### Passage given
Scrap Brain has some assholish design, sure. Mainly platforms that disappear too quickly underneath you. Even back in the day once I finished Starlight with more than a couple of lives, I could finish Scrap Brain and the game. And it is not really unfair, aside from some very specific parts.

Pushing you back to black and white Labyrinth Zone at the end is a great move. Just a last push to prove you could do it.
 
Sonic 1 is good, it's just the sequels were better. Much like Assassins Creed and Uncharted, etc, the first game is the series finding it's footing where the sequel takes that and improves on where it was flawed. The fact that Sonic 1 is still good to play and rewards exploration still makes it viable to play through. It's certainly not a very bad game or terrible, stop with the retroactive hyperbole. Unless this is just another thinly masked GAF thread where people shit on Sonic again cause it was cool, but now Sonic Mania has people hyped so now these people need to bash Classic Sonic even more?
 
Sonic 1 hits snags with Marble/Labrinyth Zones killing all momentum, but the other 4 stages still hold up in my book. Plus, again, OP hasn't played 2 or 3/K, AKA the best ones. Granted, they dislike CD, but as a CD fan, the game's totally hit or miss.
 
I've still never beaten the casino level in Sonic 3 after multiple tries. It's the time limit, the closest I got was beating the boss and then watching the clock run out.
 
Sonic 1 hits snags with Marble/Labrinyth Zones killing all momentum, but the other 4 stages still hold up in my book. Plus, again, OP hasn't played 2 or 3/K, AKA the best ones. Granted, they dislike CD, but as a CD fan, the game's totally hit or miss.

I have played 2, 3, and Knuckles. I know them just as well as 1 and played them just as much if not more.

But I haven't played them in years.
 
just played sonic 2 last night on my retro pi, aside from getting used to the ps3 controller and lack of scanlines, I was loving it. sonic 1 sure does show it's age though comparitively
 
I think the first is a good game. I also think 2 and 3 are good games and do not give a shit about a new version made by no one related to the original series.

Target pointing records:
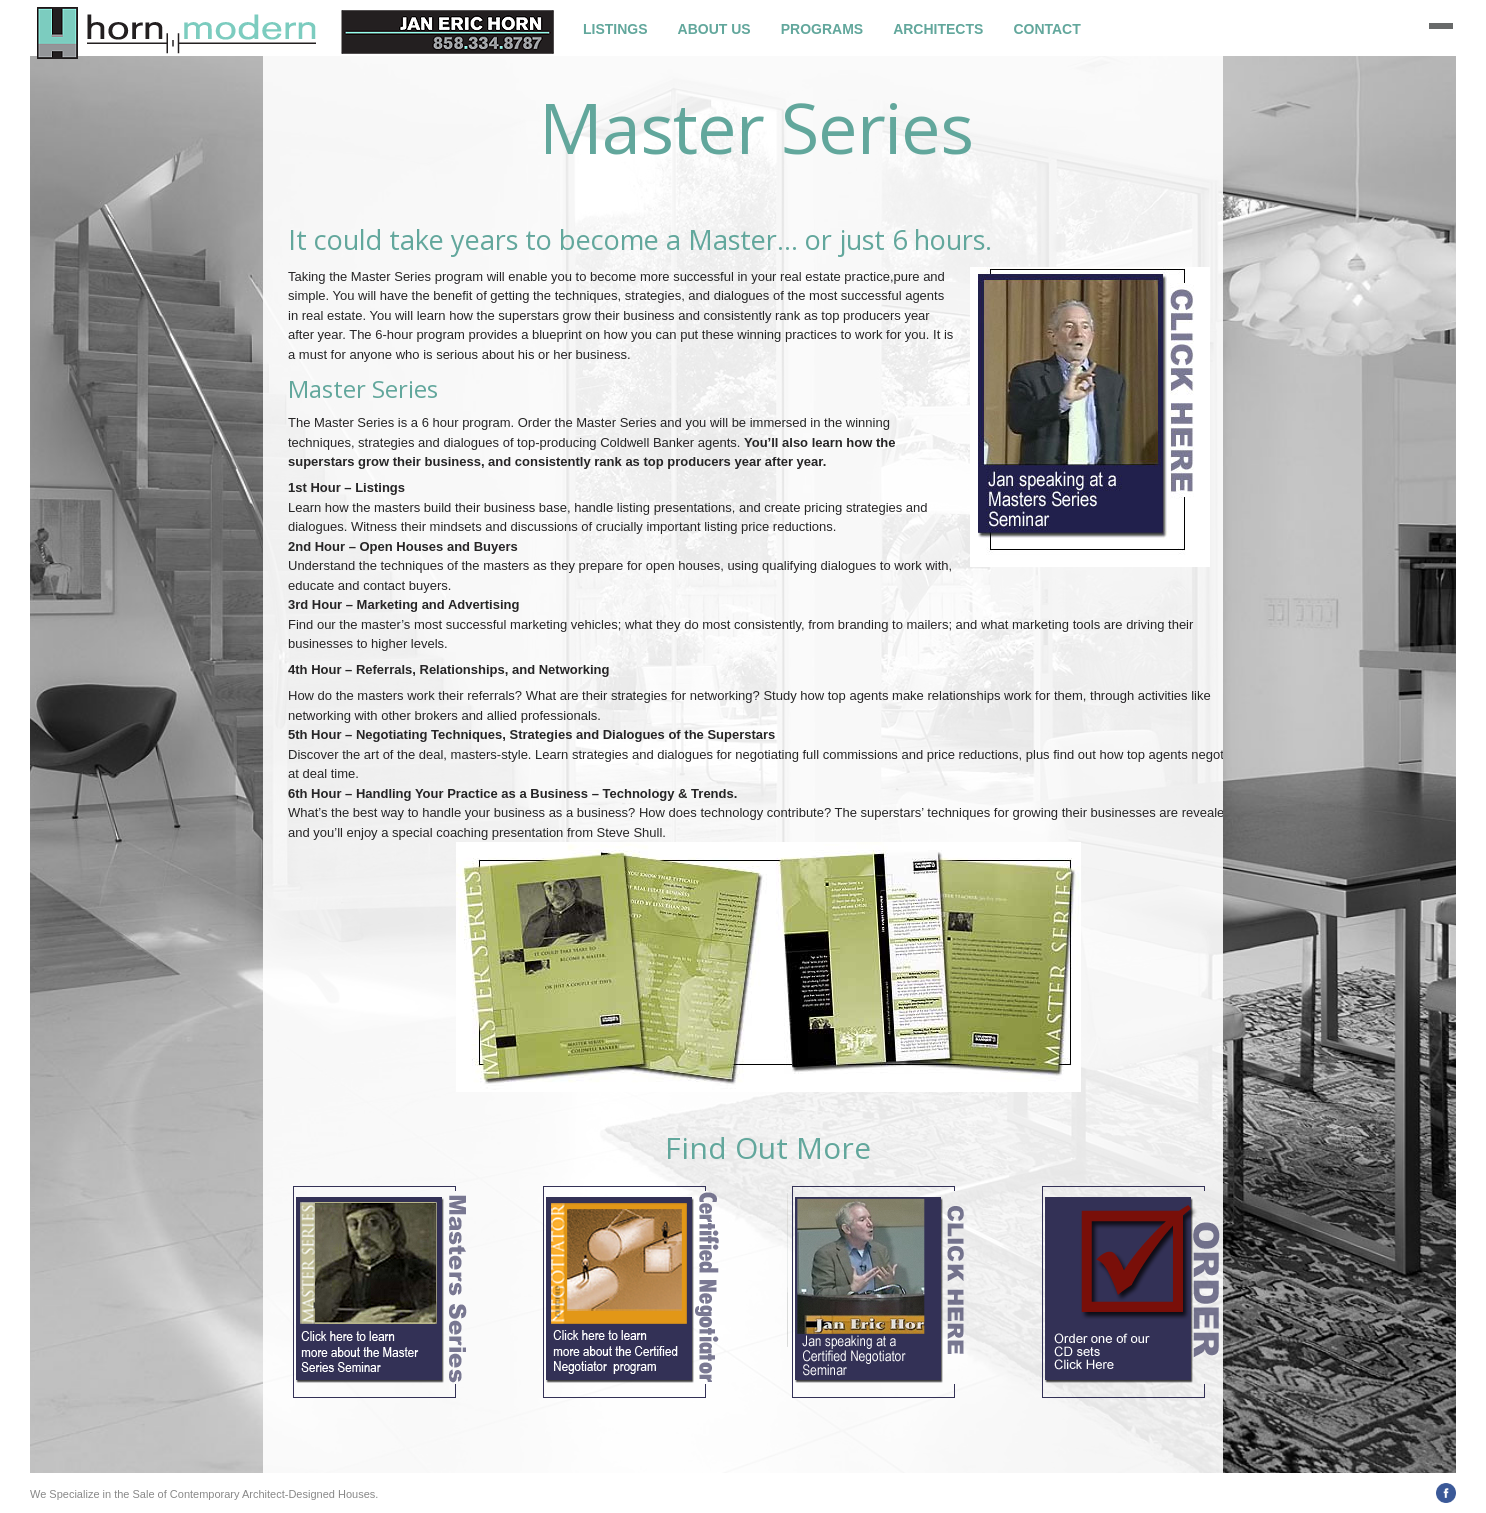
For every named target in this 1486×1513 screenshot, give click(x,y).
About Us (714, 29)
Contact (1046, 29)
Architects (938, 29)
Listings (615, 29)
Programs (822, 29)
...
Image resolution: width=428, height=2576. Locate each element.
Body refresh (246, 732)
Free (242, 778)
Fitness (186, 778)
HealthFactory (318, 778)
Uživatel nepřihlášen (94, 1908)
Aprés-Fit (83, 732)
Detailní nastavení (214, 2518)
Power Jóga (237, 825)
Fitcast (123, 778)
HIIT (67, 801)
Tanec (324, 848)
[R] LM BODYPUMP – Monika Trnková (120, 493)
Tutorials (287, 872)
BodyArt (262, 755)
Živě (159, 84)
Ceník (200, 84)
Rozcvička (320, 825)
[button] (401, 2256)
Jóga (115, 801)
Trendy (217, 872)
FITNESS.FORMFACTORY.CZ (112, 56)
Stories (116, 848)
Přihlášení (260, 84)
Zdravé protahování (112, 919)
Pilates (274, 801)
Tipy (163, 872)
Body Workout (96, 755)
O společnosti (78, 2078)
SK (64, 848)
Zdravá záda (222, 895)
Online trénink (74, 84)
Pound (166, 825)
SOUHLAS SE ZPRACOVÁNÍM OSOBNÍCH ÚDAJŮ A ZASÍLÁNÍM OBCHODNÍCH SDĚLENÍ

### Task list
- A) In the Sonic discussion, what does the poster who never beat the casino level in Sonic 3 name as the obstacle?
- B) Edit the records from the line with "Zdravá záda (222, 895)" up to and including the line with "SOUHLAS SE ZPRACOVÁNÍM", changing "Pound" to "Step" and keeping everything else the same. Return only those lines.
The Sonic discussion and the records are unrelated material.

### Solutions by task
- A) The time limit.

- B)
Zdravá záda (222, 895)
Online trénink (74, 84)
Step (166, 825)
SOUHLAS SE ZPRACOVÁNÍM OSOBNÍCH ÚDAJŮ A ZASÍLÁNÍM OBCHODNÍCH SDĚLENÍ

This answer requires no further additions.